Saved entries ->
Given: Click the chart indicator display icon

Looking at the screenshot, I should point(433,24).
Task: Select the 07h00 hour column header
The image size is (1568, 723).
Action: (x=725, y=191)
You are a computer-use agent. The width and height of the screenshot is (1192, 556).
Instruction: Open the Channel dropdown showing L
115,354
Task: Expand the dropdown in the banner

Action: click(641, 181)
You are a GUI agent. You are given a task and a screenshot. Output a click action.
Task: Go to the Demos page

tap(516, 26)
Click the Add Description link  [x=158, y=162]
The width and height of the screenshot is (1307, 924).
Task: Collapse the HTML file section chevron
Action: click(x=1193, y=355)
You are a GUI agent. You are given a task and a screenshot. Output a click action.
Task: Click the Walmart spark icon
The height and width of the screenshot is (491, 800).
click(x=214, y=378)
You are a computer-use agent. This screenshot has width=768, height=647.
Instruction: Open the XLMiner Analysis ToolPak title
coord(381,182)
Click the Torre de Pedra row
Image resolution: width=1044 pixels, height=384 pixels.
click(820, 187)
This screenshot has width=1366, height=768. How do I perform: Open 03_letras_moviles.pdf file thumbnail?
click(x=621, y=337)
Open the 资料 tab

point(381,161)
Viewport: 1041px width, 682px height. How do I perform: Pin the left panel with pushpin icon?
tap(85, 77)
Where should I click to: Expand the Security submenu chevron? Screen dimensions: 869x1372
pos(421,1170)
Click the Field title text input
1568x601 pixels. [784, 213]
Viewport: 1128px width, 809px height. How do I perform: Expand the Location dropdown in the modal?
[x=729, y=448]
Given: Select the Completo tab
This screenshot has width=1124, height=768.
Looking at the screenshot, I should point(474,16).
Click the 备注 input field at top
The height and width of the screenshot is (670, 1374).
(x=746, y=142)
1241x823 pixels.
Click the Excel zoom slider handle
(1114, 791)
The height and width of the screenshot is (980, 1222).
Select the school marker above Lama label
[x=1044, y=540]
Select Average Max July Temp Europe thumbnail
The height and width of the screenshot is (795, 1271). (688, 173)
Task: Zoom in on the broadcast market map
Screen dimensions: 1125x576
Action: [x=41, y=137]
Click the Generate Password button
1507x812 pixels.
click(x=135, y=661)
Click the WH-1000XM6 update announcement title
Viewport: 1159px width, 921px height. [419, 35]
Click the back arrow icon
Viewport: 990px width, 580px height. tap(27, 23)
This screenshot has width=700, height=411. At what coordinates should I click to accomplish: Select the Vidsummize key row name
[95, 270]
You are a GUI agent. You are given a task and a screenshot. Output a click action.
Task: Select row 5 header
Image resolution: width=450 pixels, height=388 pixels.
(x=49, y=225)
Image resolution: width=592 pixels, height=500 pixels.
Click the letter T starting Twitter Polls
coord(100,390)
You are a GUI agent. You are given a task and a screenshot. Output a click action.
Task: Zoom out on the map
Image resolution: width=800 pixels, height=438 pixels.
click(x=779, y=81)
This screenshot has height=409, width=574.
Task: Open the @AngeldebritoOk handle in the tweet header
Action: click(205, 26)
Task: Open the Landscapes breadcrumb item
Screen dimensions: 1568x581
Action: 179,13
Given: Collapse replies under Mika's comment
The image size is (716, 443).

Task details ->
How many of the lines above include the word "computer"? State that number and nothing else.

Exercise solution ->
2